The Countach was such an influential model that Mitja Borkert, Lamborghini’s current head of design, told Autocar it remains the backbone of the company’s design language in 2019. Even the Urus has some Countach in it.
Marcello Gandini’s miss: 2000 De Tomaso Bigua/Qvale Mangusta
De Tomaso planned the Bigua (which later received the Mangusta name) as an Italian alternative to the TVR Griffith. Memories of the Pantera had started to fade, and precious few enthusiasts remembered the original Mangusta from the 1960s, so the firm couldn’t lean entirely on its heritage. The Mangusta needed to break new ground in order to stand out from the pack and lure power-hungry sports car buyers.
Gandini used broken lines to give the Mangusta a head-turning design. It certainly worked, but most enthusiasts weren’t staring in admiration. The polite ones called the Mangusta unconventional; harsher critics called it a curious amalgam of styling cues that looked like it was designed for a video game.

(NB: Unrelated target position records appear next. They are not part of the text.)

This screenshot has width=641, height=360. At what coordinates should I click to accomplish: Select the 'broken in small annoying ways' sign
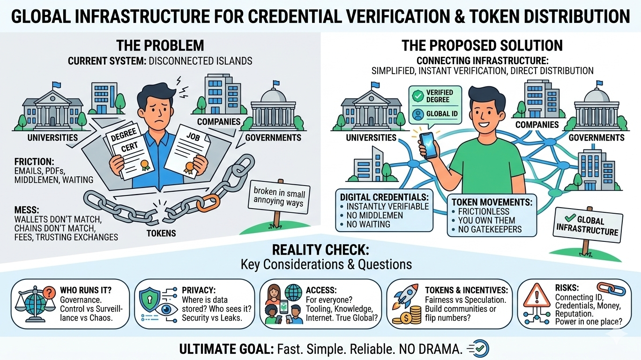[x=279, y=197]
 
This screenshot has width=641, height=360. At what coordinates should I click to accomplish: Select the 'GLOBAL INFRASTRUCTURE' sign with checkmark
[x=587, y=226]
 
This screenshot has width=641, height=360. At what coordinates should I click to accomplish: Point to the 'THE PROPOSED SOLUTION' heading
[x=482, y=45]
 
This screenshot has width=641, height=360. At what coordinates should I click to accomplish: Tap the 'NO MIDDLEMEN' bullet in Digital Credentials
[x=374, y=215]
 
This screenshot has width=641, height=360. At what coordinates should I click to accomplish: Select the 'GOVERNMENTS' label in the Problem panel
[x=273, y=137]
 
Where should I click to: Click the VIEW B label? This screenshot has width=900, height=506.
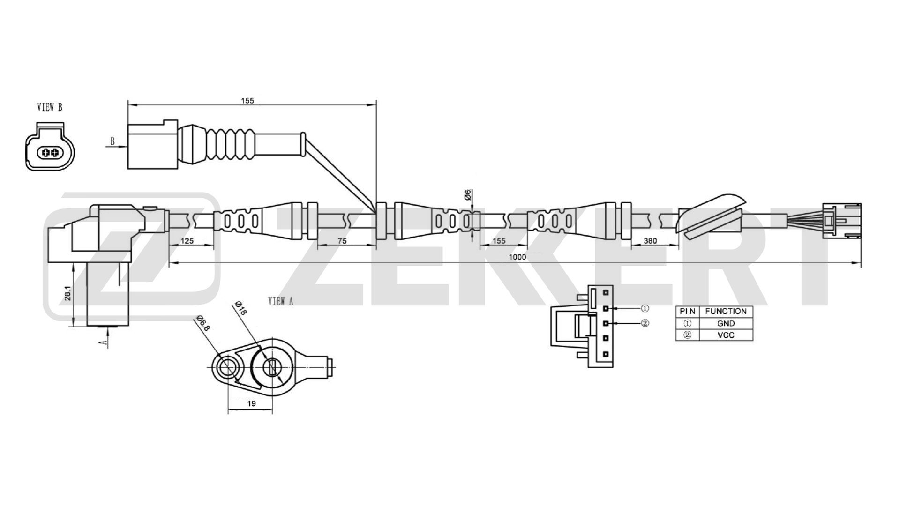point(50,107)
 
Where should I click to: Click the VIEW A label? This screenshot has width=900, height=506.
point(281,301)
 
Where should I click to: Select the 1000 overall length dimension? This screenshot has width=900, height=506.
point(518,257)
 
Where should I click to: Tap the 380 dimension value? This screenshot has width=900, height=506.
point(650,241)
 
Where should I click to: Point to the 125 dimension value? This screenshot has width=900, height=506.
point(187,241)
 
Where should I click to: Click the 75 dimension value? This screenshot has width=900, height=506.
point(342,241)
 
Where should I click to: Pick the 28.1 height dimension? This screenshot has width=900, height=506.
point(67,293)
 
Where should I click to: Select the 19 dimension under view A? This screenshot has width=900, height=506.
point(251,403)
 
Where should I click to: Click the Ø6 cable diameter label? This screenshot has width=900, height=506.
point(468,195)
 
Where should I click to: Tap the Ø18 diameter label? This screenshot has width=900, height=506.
point(240,308)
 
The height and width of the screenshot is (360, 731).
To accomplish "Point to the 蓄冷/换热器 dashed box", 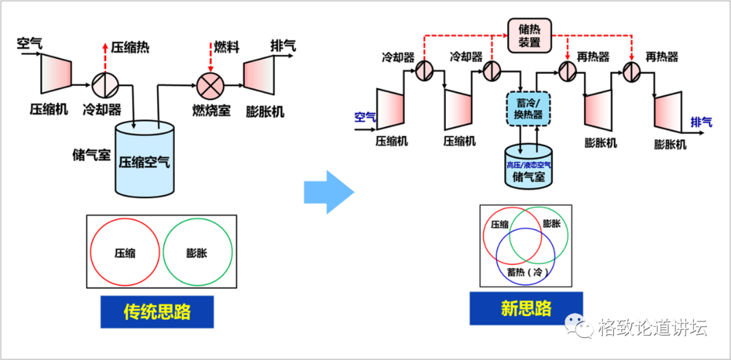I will (529, 109).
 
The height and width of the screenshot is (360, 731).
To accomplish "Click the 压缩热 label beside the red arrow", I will (130, 47).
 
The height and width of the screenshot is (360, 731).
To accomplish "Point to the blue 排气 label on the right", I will (701, 122).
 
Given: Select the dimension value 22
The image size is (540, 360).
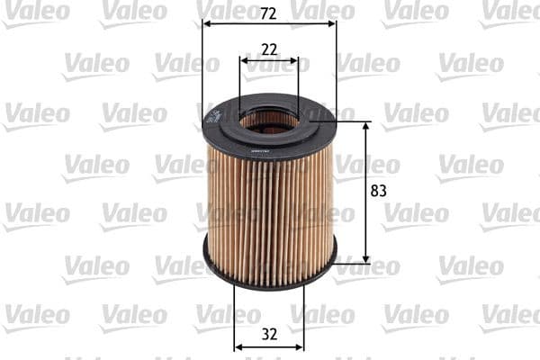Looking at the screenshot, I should (x=269, y=50).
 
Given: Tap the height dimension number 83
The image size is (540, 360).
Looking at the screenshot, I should (x=378, y=191).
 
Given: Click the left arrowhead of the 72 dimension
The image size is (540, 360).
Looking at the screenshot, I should (x=207, y=24).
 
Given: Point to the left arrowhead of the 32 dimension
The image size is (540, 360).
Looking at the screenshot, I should (x=238, y=346).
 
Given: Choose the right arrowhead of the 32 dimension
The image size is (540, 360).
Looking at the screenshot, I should (x=300, y=346).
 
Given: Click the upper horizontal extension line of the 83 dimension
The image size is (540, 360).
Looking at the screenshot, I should (x=351, y=121).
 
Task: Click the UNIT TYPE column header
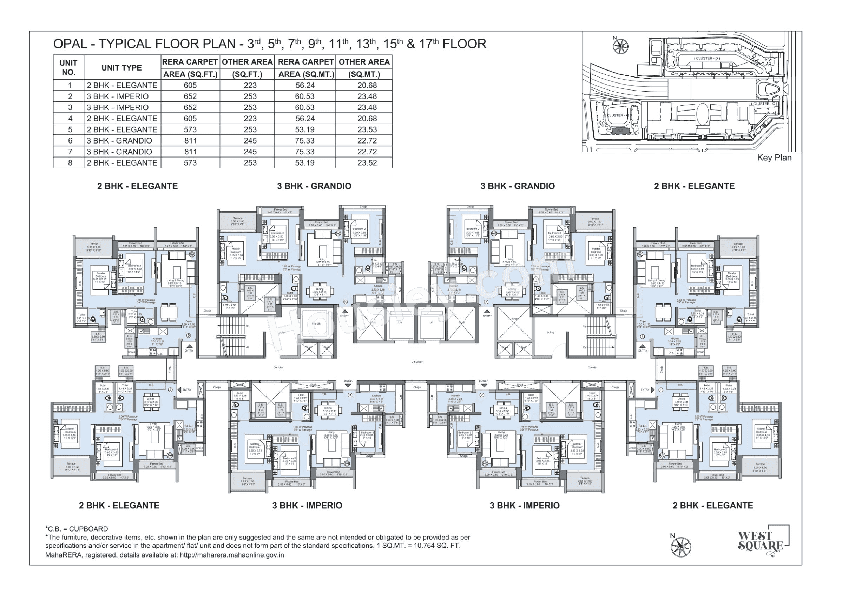[x=122, y=68]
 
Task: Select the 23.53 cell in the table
[x=367, y=130]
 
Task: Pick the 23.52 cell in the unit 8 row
[x=367, y=163]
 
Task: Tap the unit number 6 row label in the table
[x=70, y=141]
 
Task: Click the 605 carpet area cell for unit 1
[x=190, y=85]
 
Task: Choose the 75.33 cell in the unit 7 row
[x=305, y=152]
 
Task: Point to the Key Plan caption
[x=774, y=158]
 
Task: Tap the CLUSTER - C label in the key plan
[x=764, y=104]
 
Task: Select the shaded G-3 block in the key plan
[x=620, y=131]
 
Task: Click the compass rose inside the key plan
[x=620, y=46]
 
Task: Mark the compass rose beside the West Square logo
[x=680, y=547]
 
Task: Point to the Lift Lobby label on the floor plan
[x=416, y=362]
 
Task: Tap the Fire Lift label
[x=316, y=324]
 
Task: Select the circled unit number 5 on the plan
[x=189, y=335]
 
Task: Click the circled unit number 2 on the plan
[x=482, y=395]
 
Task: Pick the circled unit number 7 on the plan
[x=486, y=302]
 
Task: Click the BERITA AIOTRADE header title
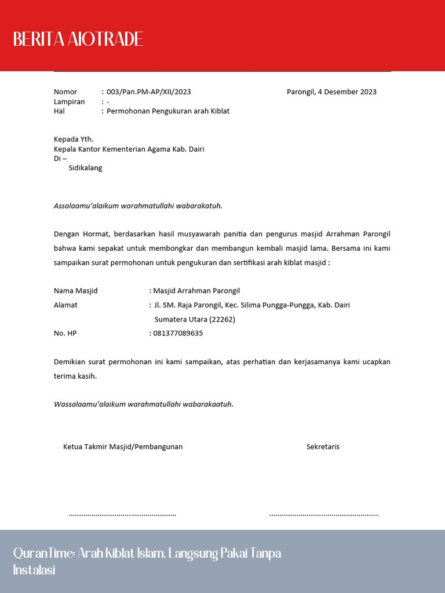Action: (78, 39)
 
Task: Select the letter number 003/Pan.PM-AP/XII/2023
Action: (149, 92)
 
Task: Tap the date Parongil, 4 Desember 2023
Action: (331, 92)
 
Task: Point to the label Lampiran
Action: (69, 102)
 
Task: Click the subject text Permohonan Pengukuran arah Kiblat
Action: (168, 111)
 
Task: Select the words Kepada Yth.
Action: (74, 140)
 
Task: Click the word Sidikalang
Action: (85, 169)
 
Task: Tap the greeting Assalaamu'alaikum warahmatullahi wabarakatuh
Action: (138, 206)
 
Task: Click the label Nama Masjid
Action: (76, 291)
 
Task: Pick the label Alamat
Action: (65, 305)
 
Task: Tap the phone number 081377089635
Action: (178, 334)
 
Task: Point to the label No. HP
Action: (65, 334)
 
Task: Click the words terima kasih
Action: (75, 376)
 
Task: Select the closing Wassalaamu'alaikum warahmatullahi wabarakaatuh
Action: (144, 404)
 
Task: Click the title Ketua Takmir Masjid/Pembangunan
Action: (123, 447)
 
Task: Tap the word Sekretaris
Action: (323, 447)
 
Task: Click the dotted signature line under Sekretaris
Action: (324, 514)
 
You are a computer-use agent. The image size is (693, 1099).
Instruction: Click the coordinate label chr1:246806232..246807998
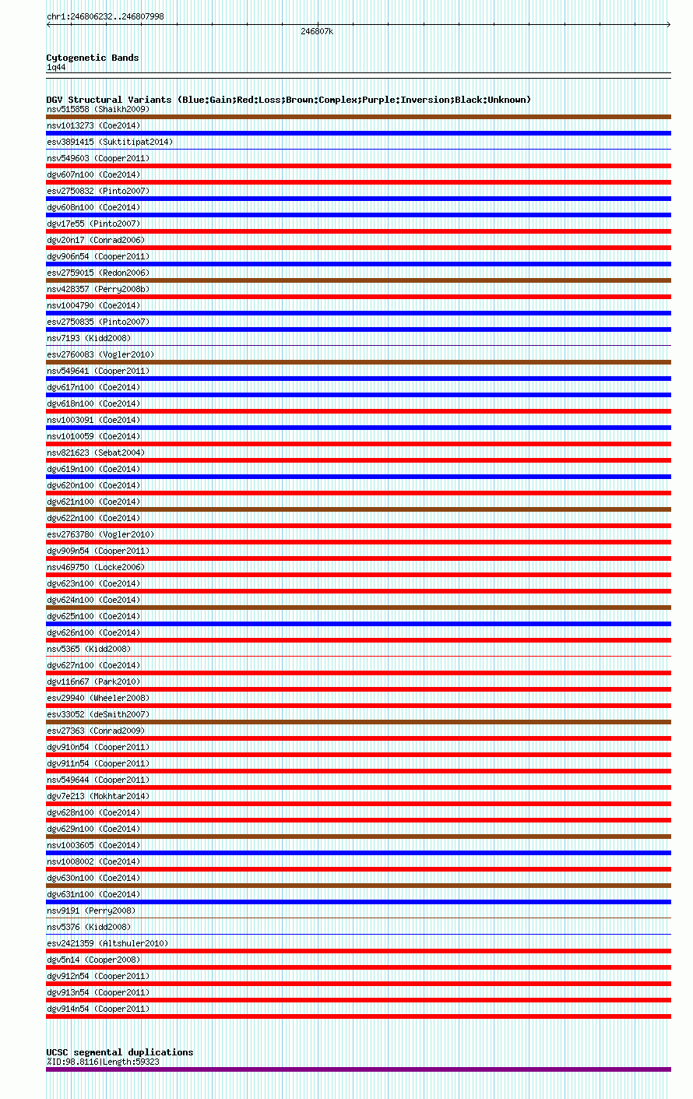coord(105,16)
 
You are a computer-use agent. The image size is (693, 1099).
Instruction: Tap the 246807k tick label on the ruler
coord(317,31)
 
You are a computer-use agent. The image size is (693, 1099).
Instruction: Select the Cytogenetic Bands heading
coord(93,58)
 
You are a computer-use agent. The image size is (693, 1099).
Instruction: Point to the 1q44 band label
coord(56,68)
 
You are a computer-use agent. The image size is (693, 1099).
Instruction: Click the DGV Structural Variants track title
coord(288,100)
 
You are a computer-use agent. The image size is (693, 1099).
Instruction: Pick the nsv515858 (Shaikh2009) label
coord(98,109)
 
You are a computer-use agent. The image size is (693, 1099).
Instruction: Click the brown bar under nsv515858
coord(358,117)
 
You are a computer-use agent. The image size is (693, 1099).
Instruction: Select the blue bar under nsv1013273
coord(358,133)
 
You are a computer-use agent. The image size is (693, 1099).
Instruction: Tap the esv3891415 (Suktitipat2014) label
coord(110,142)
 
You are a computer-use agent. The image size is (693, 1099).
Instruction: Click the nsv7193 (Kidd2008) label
coord(89,338)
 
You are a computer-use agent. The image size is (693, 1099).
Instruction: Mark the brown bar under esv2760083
coord(358,362)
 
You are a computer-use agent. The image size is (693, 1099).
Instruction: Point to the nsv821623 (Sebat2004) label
coord(96,453)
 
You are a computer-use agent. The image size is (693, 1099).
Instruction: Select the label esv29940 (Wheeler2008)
coord(98,698)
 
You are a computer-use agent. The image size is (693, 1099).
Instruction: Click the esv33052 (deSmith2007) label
coord(98,714)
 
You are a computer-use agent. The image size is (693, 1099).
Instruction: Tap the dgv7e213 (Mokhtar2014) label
coord(98,796)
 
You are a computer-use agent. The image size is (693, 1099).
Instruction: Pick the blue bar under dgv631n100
coord(358,902)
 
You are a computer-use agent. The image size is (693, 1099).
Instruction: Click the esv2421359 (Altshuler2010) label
coord(107,943)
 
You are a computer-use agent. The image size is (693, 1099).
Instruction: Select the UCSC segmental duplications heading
coord(120,1052)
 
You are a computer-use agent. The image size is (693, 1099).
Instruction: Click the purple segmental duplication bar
coord(358,1069)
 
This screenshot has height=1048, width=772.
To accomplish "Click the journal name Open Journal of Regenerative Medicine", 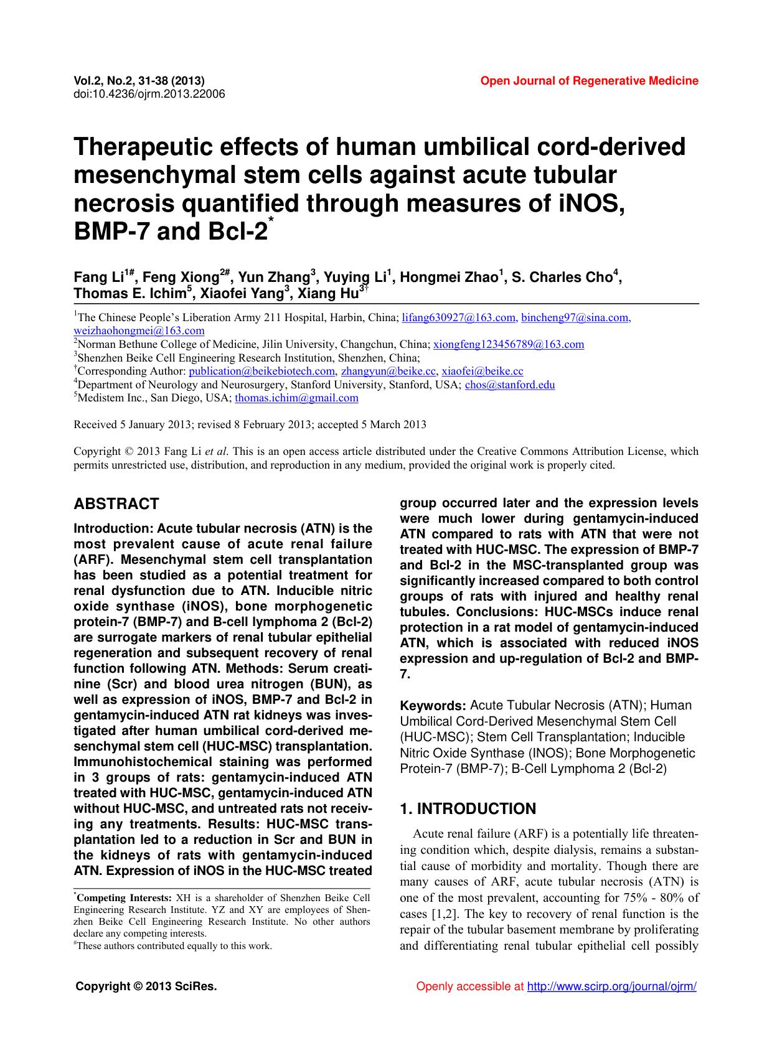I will [x=589, y=81].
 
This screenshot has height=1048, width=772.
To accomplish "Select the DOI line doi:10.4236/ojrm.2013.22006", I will [x=149, y=94].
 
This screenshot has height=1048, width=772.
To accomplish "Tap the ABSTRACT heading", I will [x=116, y=503].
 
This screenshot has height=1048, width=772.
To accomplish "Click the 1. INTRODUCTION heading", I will [x=468, y=808].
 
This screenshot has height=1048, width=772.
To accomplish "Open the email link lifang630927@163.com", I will [x=459, y=318].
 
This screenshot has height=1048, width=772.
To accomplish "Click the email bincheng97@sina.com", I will [x=576, y=318].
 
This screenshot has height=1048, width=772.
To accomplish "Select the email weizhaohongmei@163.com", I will [x=139, y=331].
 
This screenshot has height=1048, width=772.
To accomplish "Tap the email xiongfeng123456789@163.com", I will [x=509, y=344].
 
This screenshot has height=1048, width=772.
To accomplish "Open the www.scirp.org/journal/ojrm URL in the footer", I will [x=611, y=986].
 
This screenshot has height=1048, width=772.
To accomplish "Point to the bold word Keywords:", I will [x=433, y=706].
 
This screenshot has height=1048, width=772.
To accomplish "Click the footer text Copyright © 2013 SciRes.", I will [x=146, y=986].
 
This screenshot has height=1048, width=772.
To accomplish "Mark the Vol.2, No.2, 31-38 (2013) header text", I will [x=139, y=81].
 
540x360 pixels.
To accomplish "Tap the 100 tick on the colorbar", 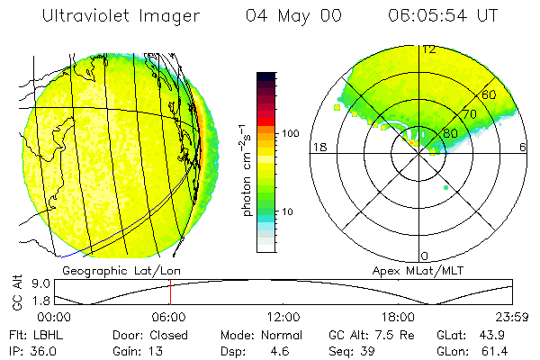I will tap(292, 133).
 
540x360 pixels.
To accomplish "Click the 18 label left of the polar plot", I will tap(318, 148).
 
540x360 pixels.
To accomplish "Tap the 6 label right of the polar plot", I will tap(523, 148).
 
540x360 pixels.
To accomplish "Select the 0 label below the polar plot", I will tap(425, 256).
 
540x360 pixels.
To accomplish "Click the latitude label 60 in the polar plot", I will tap(490, 94).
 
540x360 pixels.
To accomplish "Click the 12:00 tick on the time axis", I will tap(283, 317).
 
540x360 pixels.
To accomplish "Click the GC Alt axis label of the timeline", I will tap(16, 291).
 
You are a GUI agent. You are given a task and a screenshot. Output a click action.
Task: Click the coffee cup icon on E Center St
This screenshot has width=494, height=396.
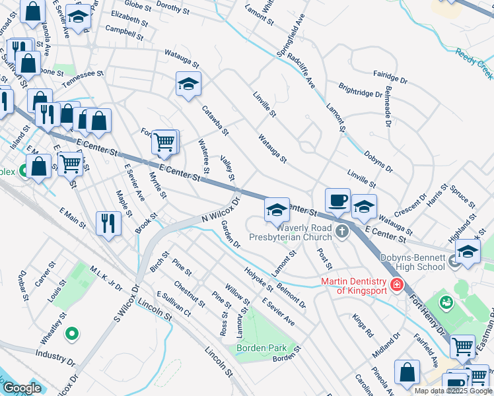point(337,199)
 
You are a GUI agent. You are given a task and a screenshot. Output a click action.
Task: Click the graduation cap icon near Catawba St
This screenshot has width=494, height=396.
point(188,84)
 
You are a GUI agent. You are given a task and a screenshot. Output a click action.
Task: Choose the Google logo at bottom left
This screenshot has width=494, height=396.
point(22,388)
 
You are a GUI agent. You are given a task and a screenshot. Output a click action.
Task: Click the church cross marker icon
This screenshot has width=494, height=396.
point(341,231)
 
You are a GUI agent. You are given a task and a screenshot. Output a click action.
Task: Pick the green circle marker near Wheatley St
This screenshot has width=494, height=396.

De Tomaso pulled out of the project and Qvale – a company who helped fund the car’s development – released it as the Qvale Mangusta. An odd-looking car with lukewarm performance made by an automaker no one had ever heard of didn’t exactly set the sports car segment on fire. For reasons unclear, flat-broke MG Rover then acquired the project and launched it in 2003 as the MG XPower SV, with Porsche 911-rivalling pricing. Just 82 or so were sold - yet another nail in that unfortunate company's coffin.
Tom Tjaarda’s hit: 1966 Fiat 124 Spider
For the American Tom Tjaarda (1934-2017), a young designer working at Pininfarina, turning the Fiat 124 into a convertible by simply shortening the four-door model and chopping off its roof was out of the question. He channeled his creativity into a gorgeous roadster that shared no styling cues with family car it stemmed from. Tjaarda superimposed unmistakably Italian lines onto a body with classic roadster proportions.
The 124 Spider’s design endured almost unchanged until production finally ended in 1985. Fiat drew inspiration from Tjaarda’s roadster to design the retro-styled, Mazda MX-5 Miata-based 124 Spider released at the 2016 Los Angeles auto show.
Tom Tjaarda’s miss: 1985 Rayton Fissore Magnum
Rayton Fissore enlisted the help of Tjaarda to help it turn an Iveco chassis developed primarily for military use into a posh SUV aimed at the Land Rover Range Rover. Named Magnum, the end result resembled a Fiat Uno too hopped up on steroids to fully hide its military background. The Magnum received the name LaForza and a Ford-sourced V8 engine before embarking on a trip to America.
Walter de Silva’s hit: 2008 Volkswagen Scirocco
Working with closely with Marc Lichte, who leads Audi design in 2019, Italy's Walter de Silva (born 1951) revived the Scirocco nameplate on a shooting brake-like coupe that managed to find its own spot on Volkswagen's family tree. It wasn’t a retro interpretation of the first two Scirocco models and it didn’t look like the fifth-generation Golf it was based on, either.
The end result was a sporty, desirable and practical coupe that looked fresh even 10 years after its release.
Walter de Silva’s miss: 1998 Alfa Romeo 166
De Silva knows how to make a good-looking, correctly-proportioned front-wheel drive Alfa Romeo. The 156 and the 147 are proof of his ability. The 166, however, is a good example of how not to design an Alfa. Its front overhang is big enough to park an Autobianchi A112 on and the model launched with droopy headlights that made it look like it hadn’t slept in three days.
Alfa Romeo completely redesigned the 166's front end in 2003. By that point, de Silva had already moved to the Volkswagen Group.